Totally different criteria are used in the presentation by Zhao on the Chinese Wang Genealogy, relying on other data sources than parish registers, including genealogical data using the traditional Chinese calendar, the "Nian Hao"-system, and the importance of the time of birth for a person's destiny. It could therefore be recommended that different criteria for different periods and different places be established.
Zhao also uses a demographic explanation in his arguments for the existence of centenarians before the modern era. On the basis of some historical data on old age mortality Thatcher estimates the probability of survival from age 0 to 100 for a life table cohort born in 1700. This estimate comes to about 1 in 100,000 which is consistent with the estimates of Zhao and Vaupel and Jeune.
The final contribution, by Wilmoth, is a comprehensive analysis based on a set of different assumptions, which has the great advantage of delimiting the problem. Assuming a remaining life expectancy at age 50 of about 14 years, he concludes that the emergence of centenarians "probably occurred during the time of the first great human civilizations". Wilmoth emphasizes, however, that this conclusion "is very sensitive to our assumption about the average level" of life expectancy at age 50 in the pre-industrial period. If the remaining life expectancy at this age was 12 years or lower, as Boldsen suggests it was in Medieval Denmark, centenarians seem improbable prior to the industrial period.
This monograph begins with the contribution by Boldsen and Paine on longevity from the Mesolithic to the Middle Ages based on analyses of skeleton materials. In the last chapter Wilmoth reviews the literature on population size, mortality level and life expectancy during world history. His array of alternative assumptions and estimates for different historical periods closes the monograph with a frame for further research on this topic.

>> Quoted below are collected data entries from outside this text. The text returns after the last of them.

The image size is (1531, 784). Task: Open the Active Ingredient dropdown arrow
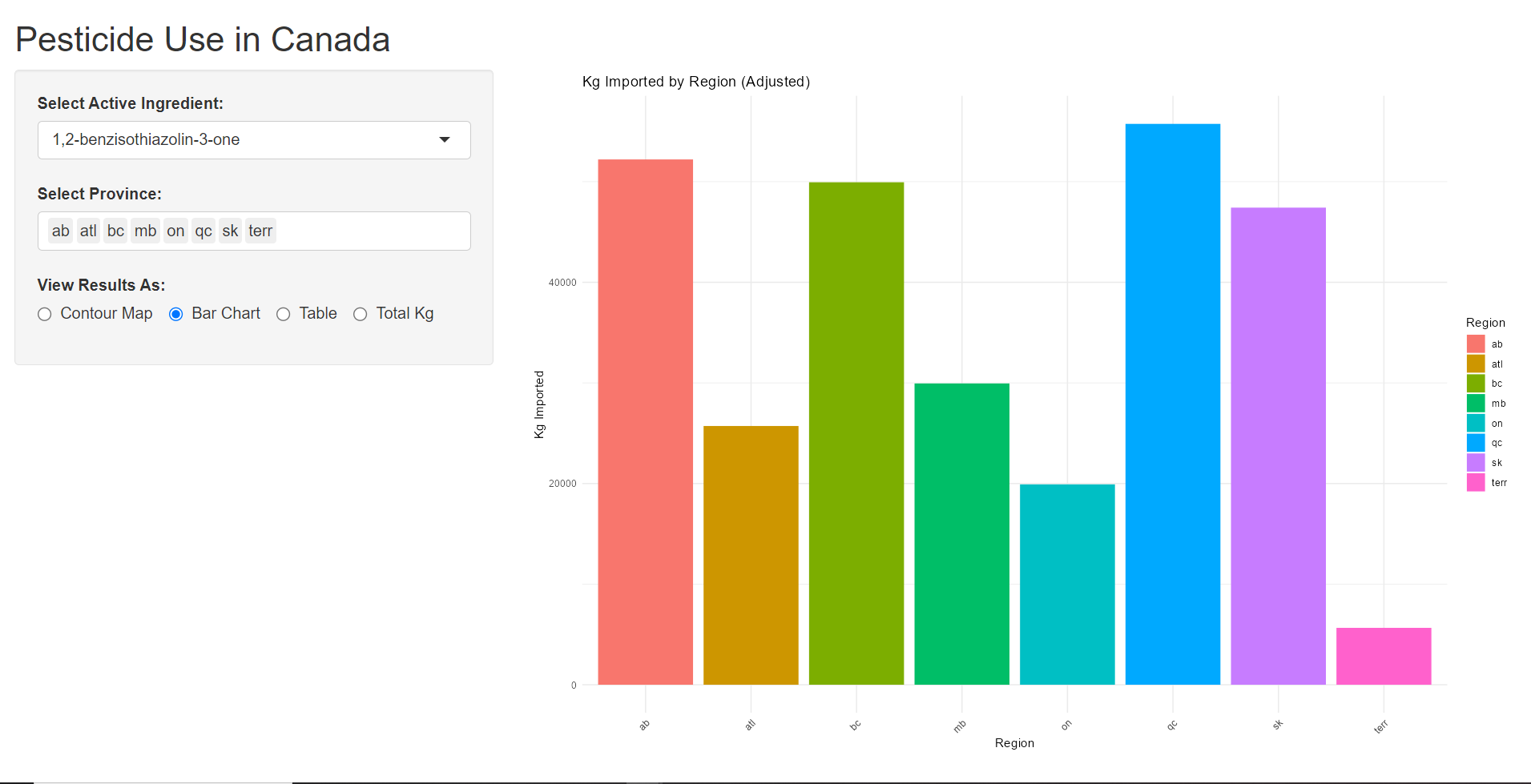pyautogui.click(x=445, y=140)
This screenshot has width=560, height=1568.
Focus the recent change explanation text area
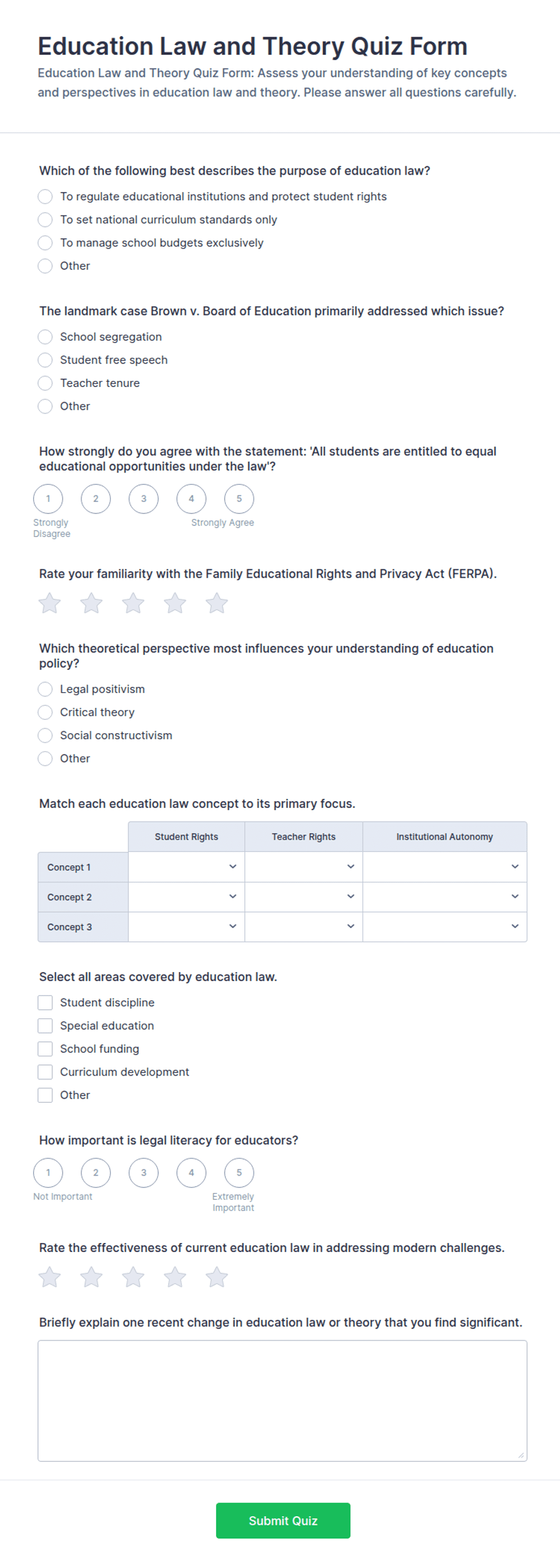pyautogui.click(x=282, y=1401)
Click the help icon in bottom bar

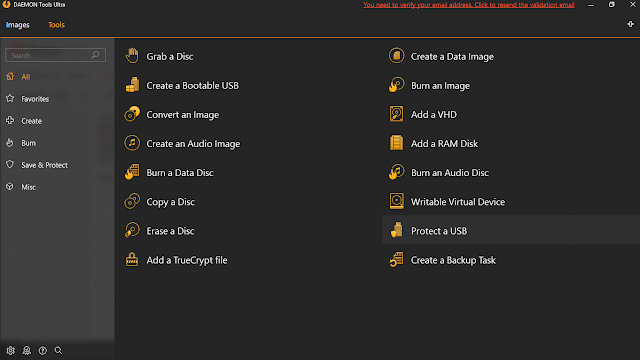click(42, 351)
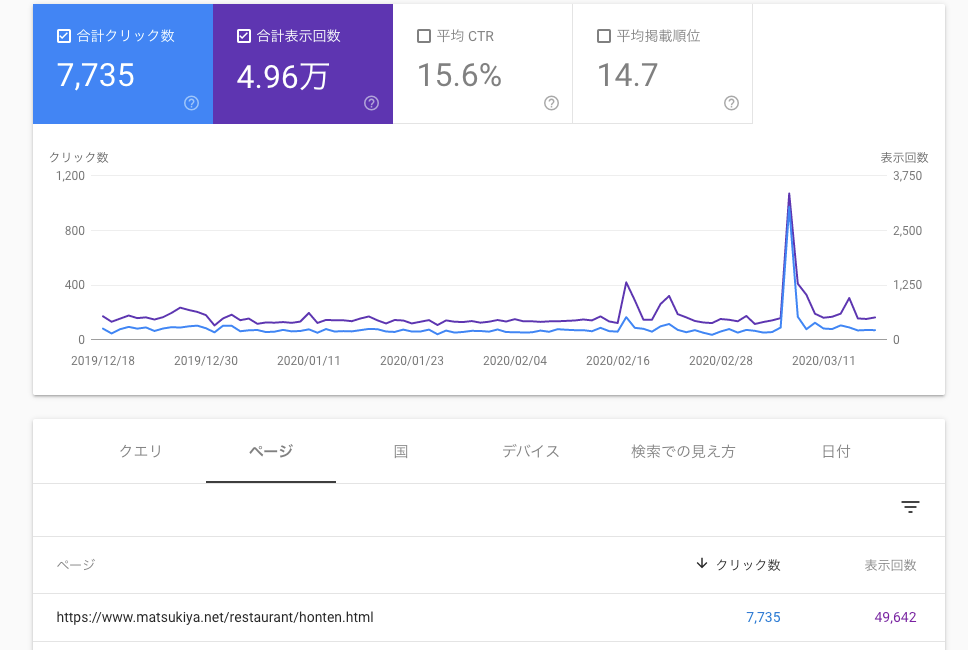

Finally, I want to illustrate that the tail hypothesis was already expressed in 1865 by Lewis Caroll. The following tail poem "Fury and the mouse" from "Alice in Wonderland" was written 50 years before the French poet, Appollinaire, wrote his "calligrammes" and the French surrealists considered the author of this tail poem a precursor:
"You promised me to tell me your history, you know," said Alice...
"Mine is a long and a sad tale!" said the Mouse, turning to Alice and sighing.
"It is a long tail, certainly", said Alice, looking down with wonder at the Mouse's tail; "but why do you call it sad?"
And she kept on puzzling about it while the Mouse was speaking, so that her idea of the tale was something like this: (see poem overleaf).
"You are not attending!" said the Mouse to Alice severely. "What are you thinking of?"
"I beg your pardon", said Alice very humbly: "you had got to the fifth bend I think?"
"I had not!" cried the Mouse angrily.
"A knot!" said Alice, always ready to make herself useful, and looking anxiously about her. "Oh, do let me help to undo it!"
"I shall do nothing of the sort," said the Mouse, getting up and walking away. "You insult me by talking such nonsense!".
The poem is not merely a tale but a tale in a tail. I think that it is a good model for exploring the question of longevity. It is clear from this that we do not have to find a special unchanging secret of longevity but we have to keep on puzzling about the tail and its secret in a changing world.
FURY AND THE MOUSE
Fury said to a mouse, that he met in the house, "Let us both go to law: I will prosecute you. Come, I'll take no denial. We must have a trial: For really this morning I've nothing to do". Said the mouse to the cur, "Such a trial, dear Sir, With no jury or judge, would be wasting our breath". I'll be judge I'll be jury", Said cunning old Fury "I'll try the whole cause and condemn you to death".